>>>>
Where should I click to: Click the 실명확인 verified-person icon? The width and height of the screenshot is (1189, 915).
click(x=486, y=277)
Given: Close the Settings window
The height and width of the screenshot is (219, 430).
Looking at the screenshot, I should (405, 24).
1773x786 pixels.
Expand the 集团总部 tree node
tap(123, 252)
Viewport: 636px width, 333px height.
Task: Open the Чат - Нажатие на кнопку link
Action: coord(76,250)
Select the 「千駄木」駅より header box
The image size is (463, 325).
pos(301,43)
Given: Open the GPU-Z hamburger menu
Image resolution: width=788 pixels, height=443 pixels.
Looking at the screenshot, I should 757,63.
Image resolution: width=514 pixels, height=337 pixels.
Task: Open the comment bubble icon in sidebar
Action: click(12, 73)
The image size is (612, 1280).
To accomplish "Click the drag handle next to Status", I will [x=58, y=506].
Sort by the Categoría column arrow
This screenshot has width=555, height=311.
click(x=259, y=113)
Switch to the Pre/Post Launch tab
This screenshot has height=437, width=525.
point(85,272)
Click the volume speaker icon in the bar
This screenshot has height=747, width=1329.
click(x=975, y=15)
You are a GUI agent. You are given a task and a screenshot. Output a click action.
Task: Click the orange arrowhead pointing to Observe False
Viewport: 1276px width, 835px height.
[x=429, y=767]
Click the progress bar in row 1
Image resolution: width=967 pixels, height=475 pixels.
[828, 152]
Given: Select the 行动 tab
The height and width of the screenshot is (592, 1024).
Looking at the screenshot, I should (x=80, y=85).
<<<<
*Requirement*: Reproduce all of the data above, substituting "This capture has" for every occurrence of "This screenshot has" and leaving everything else unchanged.

*Reply*:
Where should I click to: Click the 실명확인 verified-person icon? The width and height of the screenshot is (1189, 915).
click(x=486, y=277)
Given: Close the Settings window
The height and width of the screenshot is (219, 430).
Looking at the screenshot, I should (405, 24).
1773x786 pixels.
Expand the 集团总部 tree node
tap(123, 252)
Viewport: 636px width, 333px height.
Task: Open the Чат - Нажатие на кнопку link
Action: coord(76,250)
Select the 「千駄木」駅より header box
The image size is (463, 325).
pos(301,43)
Given: Open the GPU-Z hamburger menu
Image resolution: width=788 pixels, height=443 pixels.
Looking at the screenshot, I should 757,63.
Image resolution: width=514 pixels, height=337 pixels.
Task: Open the comment bubble icon in sidebar
Action: click(12, 73)
The image size is (612, 1280).
To accomplish "Click the drag handle next to Status", I will [x=58, y=506].
Sort by the Categoría column arrow
This capture has width=555, height=311.
click(x=259, y=113)
Switch to the Pre/Post Launch tab
This capture has height=437, width=525.
point(85,272)
Click the volume speaker icon in the bar
This capture has height=747, width=1329.
click(x=975, y=15)
You are a GUI agent. You are given a task and a screenshot. Output a click action.
Task: Click the orange arrowhead pointing to Observe False
Viewport: 1276px width, 835px height.
[x=429, y=767]
Click the progress bar in row 1
Image resolution: width=967 pixels, height=475 pixels.
[828, 152]
Given: Select the 行动 tab
The height and width of the screenshot is (592, 1024).
Looking at the screenshot, I should (x=80, y=85).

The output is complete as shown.